Though the details of L’Exil‘s origins are a little sketchy, its narrative seems to help some way towards unlocking the tormented and demented sounds of Femminielli’s latest uncomfortable work of art. Its beginnings formed when this brooding expressive artist was arrested by border authorities during a US tour in 2018, which caused him and his wife to depart their debts and failing business in favour of a fresh start. By this historical description, it becomes apparent that Femminielli himself took on the mantle of ‘exile’.
From here, the album adopts a fictitious prose which depicts the ongoing failures of Bernardino’s career as a showman. L’Exil, in this manner, covers the ideals of success, or in this case, the stark lack of it. Failure becomes an overriding theme within its surreal four track span, and the despairing potency of this failure is notable. Straddling drum beats carry forth the sonic crooning of out of key synths. Warped sound effects jolt into the fray like snippets from a bad dream. The vocals natter incessantly over the music, relentless, and weaving their tale regardless of whether or not you can interpret the words… and that’s just the first track.
Following the inebriated moodiness of “French Exit”, the second track, “L’Amour Avec Moi”, steps in to add a more linear segment to the story, a glimmer of hope perhaps. Still, it retains its share of surreal flair, as it builds to a noise-laden jazzy climax. Any optimism this story might have is adequately shattered when the abstract tumbling down of “L’Exil” comes into fray, and the closing ballad of “La Ballade de Daddy & Johnny”, assures listeners that though the story comes to an end, it by no means leaves on a positive note.
It’s clear throughout the span of this record that Bernardino Femminielli is definitely good at one thing, and that’s making you feel exactly how he wants you to feel. Inside L’Exil‘s dreary cinematic soundscape, you can easily pluck out the feelings of frustration, lust, rage and despair. It’s all woven into a synth pop, jazzy, film noir prose, just to make sure your attention is given where it might not be otherwise invested. It’s captivating enough to be cool, and that’s a lot of boxes ticked for an album so far from the standard mould. It ain’t comfortable, but it is enthralling, and therefore has a great deal of worth.
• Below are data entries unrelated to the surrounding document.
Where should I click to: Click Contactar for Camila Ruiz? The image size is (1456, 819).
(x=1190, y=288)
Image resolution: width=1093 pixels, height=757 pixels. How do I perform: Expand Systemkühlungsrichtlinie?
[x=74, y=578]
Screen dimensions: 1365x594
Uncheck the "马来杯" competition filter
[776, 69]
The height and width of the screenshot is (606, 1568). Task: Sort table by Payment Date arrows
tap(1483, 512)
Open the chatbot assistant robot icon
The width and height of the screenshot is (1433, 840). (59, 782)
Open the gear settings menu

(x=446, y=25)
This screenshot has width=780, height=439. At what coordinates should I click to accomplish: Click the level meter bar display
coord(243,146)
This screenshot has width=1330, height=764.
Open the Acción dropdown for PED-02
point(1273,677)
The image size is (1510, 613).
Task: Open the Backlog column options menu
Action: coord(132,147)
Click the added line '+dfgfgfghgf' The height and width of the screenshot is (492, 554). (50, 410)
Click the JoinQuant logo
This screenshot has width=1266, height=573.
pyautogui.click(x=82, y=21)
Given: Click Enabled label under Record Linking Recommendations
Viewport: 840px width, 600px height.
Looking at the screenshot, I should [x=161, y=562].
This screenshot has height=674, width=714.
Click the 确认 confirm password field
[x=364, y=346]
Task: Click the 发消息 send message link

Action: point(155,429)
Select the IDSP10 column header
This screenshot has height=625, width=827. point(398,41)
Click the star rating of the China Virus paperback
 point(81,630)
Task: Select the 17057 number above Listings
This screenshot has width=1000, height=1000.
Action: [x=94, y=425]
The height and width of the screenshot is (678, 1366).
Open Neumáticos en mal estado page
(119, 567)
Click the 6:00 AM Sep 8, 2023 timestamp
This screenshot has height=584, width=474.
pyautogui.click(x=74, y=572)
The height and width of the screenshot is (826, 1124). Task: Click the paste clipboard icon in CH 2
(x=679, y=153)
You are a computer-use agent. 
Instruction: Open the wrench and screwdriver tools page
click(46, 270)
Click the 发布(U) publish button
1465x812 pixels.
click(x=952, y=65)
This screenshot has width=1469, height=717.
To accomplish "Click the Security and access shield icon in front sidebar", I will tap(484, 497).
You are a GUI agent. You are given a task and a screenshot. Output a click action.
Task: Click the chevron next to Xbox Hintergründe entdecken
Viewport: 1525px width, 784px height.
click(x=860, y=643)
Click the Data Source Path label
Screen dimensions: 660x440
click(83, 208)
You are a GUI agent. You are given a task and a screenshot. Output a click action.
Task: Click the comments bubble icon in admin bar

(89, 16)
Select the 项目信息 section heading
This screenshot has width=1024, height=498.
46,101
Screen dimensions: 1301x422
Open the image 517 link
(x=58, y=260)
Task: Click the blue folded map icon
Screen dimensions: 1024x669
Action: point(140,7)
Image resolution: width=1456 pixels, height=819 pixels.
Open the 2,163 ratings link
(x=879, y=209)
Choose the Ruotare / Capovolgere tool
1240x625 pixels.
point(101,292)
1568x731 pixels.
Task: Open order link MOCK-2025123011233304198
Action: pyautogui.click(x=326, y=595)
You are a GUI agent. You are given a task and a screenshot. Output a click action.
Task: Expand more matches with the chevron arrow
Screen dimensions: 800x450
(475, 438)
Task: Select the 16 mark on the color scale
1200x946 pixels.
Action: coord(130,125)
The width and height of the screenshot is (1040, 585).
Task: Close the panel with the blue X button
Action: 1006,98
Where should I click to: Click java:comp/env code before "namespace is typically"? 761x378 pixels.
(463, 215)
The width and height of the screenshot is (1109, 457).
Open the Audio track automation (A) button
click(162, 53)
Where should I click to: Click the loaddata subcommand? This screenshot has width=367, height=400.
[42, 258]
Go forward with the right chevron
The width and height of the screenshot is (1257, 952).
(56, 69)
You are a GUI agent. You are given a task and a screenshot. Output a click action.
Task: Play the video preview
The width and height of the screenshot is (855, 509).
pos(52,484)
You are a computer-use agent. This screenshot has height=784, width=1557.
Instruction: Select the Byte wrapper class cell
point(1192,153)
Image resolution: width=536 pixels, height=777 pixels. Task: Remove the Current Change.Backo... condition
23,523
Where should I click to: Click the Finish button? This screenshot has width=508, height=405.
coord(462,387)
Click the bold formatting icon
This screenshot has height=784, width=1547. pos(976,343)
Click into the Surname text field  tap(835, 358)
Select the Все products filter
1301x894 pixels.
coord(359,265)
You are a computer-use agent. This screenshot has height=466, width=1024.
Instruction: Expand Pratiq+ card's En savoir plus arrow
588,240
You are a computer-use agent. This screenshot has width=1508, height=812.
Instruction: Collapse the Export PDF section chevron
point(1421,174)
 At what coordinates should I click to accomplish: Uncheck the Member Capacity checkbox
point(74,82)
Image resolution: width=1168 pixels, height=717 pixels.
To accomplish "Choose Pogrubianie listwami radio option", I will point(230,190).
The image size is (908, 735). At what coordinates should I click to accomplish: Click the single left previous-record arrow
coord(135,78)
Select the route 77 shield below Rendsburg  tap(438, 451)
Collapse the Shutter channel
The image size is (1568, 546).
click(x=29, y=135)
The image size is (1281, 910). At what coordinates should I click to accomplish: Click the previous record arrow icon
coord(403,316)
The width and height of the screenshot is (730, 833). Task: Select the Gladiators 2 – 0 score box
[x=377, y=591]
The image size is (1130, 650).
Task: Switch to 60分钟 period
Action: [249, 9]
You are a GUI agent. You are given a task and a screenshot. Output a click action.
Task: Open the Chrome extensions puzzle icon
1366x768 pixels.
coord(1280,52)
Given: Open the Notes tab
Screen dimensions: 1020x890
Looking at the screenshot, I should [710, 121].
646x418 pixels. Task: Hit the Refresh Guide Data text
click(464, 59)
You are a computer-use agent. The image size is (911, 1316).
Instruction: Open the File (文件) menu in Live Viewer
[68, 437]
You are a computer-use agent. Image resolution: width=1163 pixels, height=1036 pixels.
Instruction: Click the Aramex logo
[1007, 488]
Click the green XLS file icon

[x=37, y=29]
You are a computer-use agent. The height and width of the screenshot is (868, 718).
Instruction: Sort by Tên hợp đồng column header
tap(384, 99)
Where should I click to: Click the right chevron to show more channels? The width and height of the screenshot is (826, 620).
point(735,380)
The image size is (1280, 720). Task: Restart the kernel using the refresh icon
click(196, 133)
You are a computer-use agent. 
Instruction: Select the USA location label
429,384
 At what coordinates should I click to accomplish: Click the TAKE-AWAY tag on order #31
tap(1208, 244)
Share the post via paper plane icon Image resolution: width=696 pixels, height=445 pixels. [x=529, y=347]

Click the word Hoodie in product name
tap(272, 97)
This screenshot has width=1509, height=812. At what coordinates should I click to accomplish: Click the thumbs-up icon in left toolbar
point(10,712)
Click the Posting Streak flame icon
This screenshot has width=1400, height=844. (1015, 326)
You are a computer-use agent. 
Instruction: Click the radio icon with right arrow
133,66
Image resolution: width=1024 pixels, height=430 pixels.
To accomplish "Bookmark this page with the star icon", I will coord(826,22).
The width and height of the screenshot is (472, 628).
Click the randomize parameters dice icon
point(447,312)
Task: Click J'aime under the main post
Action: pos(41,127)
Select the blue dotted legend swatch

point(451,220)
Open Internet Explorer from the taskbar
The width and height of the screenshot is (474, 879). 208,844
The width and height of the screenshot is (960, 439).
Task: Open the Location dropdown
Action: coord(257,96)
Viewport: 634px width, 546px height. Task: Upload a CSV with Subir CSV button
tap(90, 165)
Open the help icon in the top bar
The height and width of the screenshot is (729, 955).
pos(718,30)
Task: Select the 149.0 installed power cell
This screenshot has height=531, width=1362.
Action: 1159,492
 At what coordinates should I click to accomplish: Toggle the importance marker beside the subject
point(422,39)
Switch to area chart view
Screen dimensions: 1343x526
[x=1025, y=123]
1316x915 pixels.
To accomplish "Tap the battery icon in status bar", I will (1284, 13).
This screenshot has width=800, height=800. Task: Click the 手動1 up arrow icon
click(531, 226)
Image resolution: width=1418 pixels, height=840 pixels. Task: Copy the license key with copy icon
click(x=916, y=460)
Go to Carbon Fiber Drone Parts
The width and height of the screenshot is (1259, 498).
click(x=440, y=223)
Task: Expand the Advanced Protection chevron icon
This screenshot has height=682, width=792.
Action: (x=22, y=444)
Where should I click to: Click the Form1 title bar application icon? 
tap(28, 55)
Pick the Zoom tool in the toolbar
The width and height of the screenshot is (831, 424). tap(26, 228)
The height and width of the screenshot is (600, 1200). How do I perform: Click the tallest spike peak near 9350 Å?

Perhaps L’Exil could be considered a very elaborate audio book rather than a compilation of songs, but to nitpick too much at the format would be to miss the larger point. The more creepy and enigmatic this project gets, the more apparent it becomes that Bernardino Femminielli is an exceptional artist with a clear vision and a strong sense of honesty. Whilst many may have tried to use music to convey their feelings and fallen short, this man breaks down all reasoning and convention to create a damn-near perfect portrait of his horribly imperfect thought process. Listeners might balk at the overwhelming hellish negativity of it all, but those seeking a hearty spectacle of brooding storytelling will nestle contented in the dark world of L’Exil. The profoundly flawed side of your human psyche may even find it a touch relatable in parts.